**Documento**.
--------------------------------
Era um dos homens que haviam chegado e ele observava. Assustado, entra na padaria e baixa a porta. Passados dez minutos, ouve a sequência de tiros, que demoraria outros 25 minutos. Logo após, outras vozes: "Foram embora". "Um morreu". Percebendo calmaria, resolve sair para a rua. Era o momento em que policiais colocavam os corpos da família na caçamba da Amarok do vice-prefeito de Milagres


CONTINUAR SEM OS OUTROS

Nada fica no lugar para quem ficou. Continuar a vida após a morte dos outros é também transformar a engrenagem de viver. Cláudia, esposa de João Batista, de Serra Talhada, sabe muito bem. A loja da família, Magalhães Informática, não durou sem seu idealizador. O estabelecimento está fechado, e com ele, os rendimentos se foram.
Informática é um ramo complexo, mas era o negócio de João Batista. Morou um tempo em São Paulo, pegando o jeito de encontrar as novidades tecnológicas. Quando voltou a morar em Serra Talhada, queria abrir uma loja. O irmão Daniel Magalhães pretendia instalar uma de frios. João pergunta, como quem pede, que faça isso temporariamente em casa, para que ele pudesse colocar a empresa de informática. Um negócio que vinha dando bem certo.
Lucro vem depois
"Meu irmão tinha um jeito diferente de fazer negócios. Ele não tinha a preocupação de vender a qualquer custo. Às vezes, chegavam pessoas que você via que eram mais humildes, ele sugeria produtos bons, que atendessem àquela necessidade. Se fosse outro estava preocupado em vender o mais caro, o que desse maior retorno", explica Daniel.
Leia Mais:
João Batista fazia viagens de rotina a São Paulo para trazer novidades. Tinha o apoio de Cícero Tenório que, em 6 de dezembro, chegava no aeroporto de Juazeiro do Norte com esposa e filho.
--------------------------------
**Dados extraídos**.
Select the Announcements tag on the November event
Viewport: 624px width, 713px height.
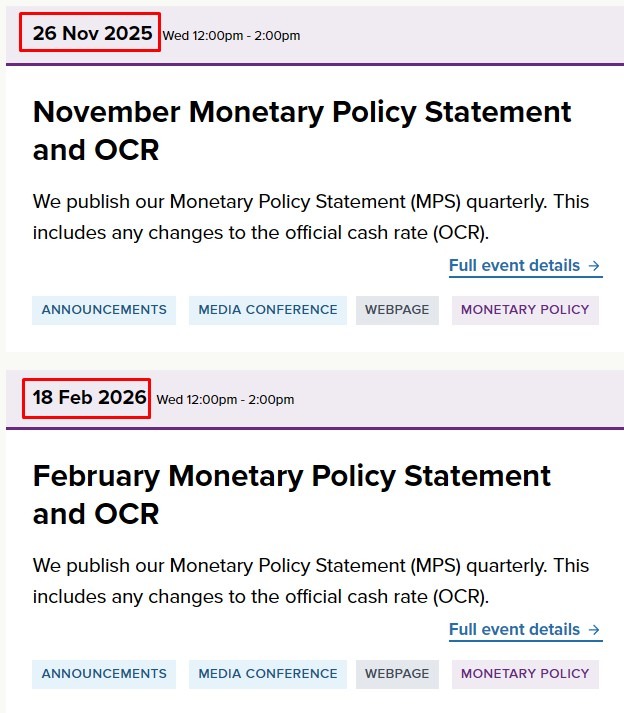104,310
--------------------------------
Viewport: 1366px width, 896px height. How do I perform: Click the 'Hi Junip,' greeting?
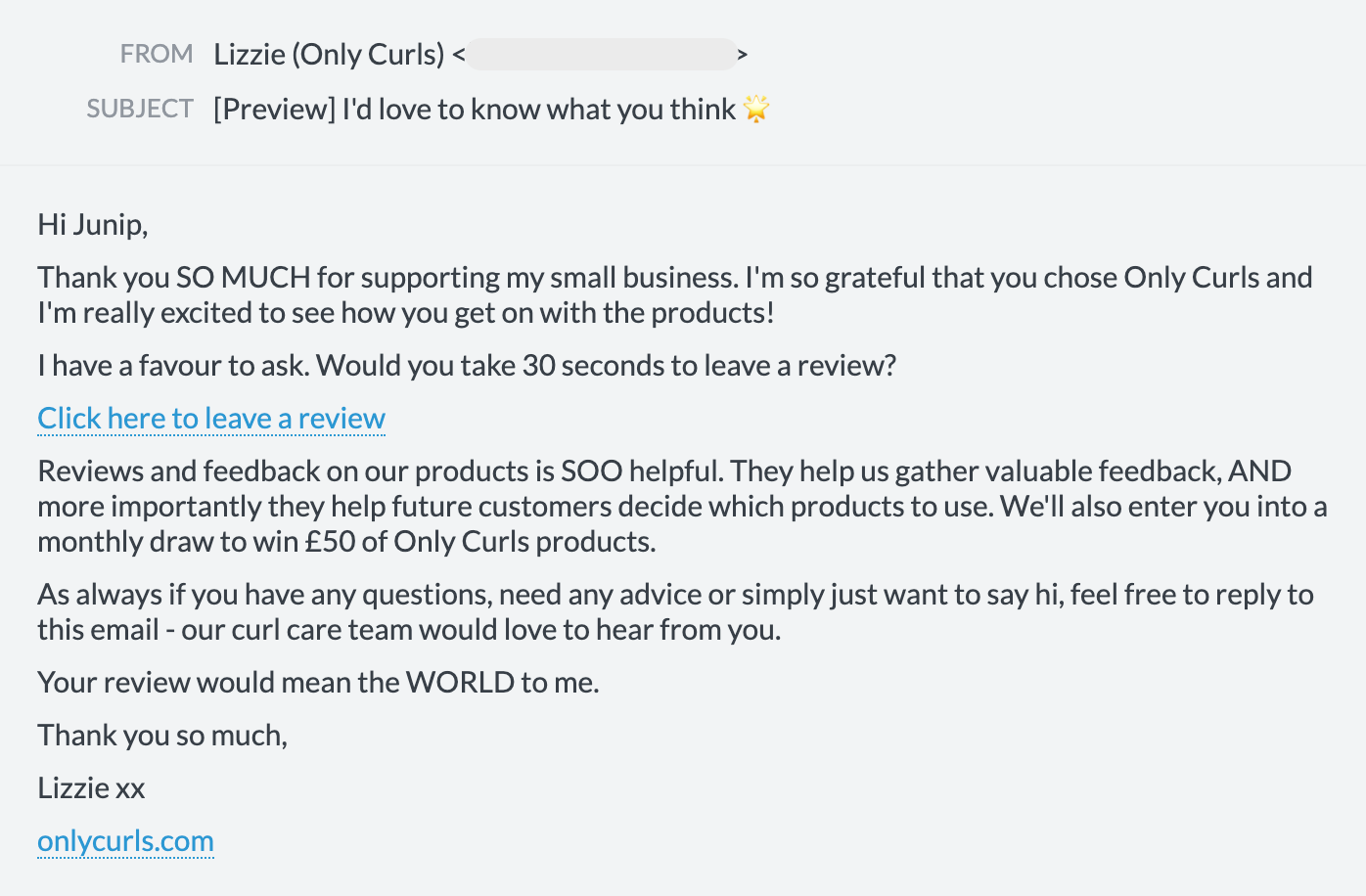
--------------------------------
**Tarefa**. Transcreva o documento inteiro, mantendo cada palavra e sinal sem qualquer alteração.

**Resposta**.
Era um dos homens que haviam chegado e ele observava. Assustado, entra na padaria e baixa a porta. Passados dez minutos, ouve a sequência de tiros, que demoraria outros 25 minutos. Logo após, outras vozes: "Foram embora". "Um morreu". Percebendo calmaria, resolve sair para a rua. Era o momento em que policiais colocavam os corpos da família na caçamba da Amarok do vice-prefeito de Milagres


CONTINUAR SEM OS OUTROS

Nada fica no lugar para quem ficou. Continuar a vida após a morte dos outros é também transformar a engrenagem de viver. Cláudia, esposa de João Batista, de Serra Talhada, sabe muito bem. A loja da família, Magalhães Informática, não durou sem seu idealizador. O estabelecimento está fechado, e com ele, os rendimentos se foram.
Informática é um ramo complexo, mas era o negócio de João Batista. Morou um tempo em São Paulo, pegando o jeito de encontrar as novidades tecnológicas. Quando voltou a morar em Serra Talhada, queria abrir uma loja. O irmão Daniel Magalhães pretendia instalar uma de frios. João pergunta, como quem pede, que faça isso temporariamente em casa, para que ele pudesse colocar a empresa de informática. Um negócio que vinha dando bem certo.
Lucro vem depois
"Meu irmão tinha um jeito diferente de fazer negócios. Ele não tinha a preocupação de vender a qualquer custo. Às vezes, chegavam pessoas que você via que eram mais humildes, ele sugeria produtos bons, que atendessem àquela necessidade. Se fosse outro estava preocupado em vender o mais caro, o que desse maior retorno", explica Daniel.
Leia Mais:
João Batista fazia viagens de rotina a São Paulo para trazer novidades. Tinha o apoio de Cícero Tenório que, em 6 de dezembro, chegava no aeroporto de Juazeiro do Norte com esposa e filho.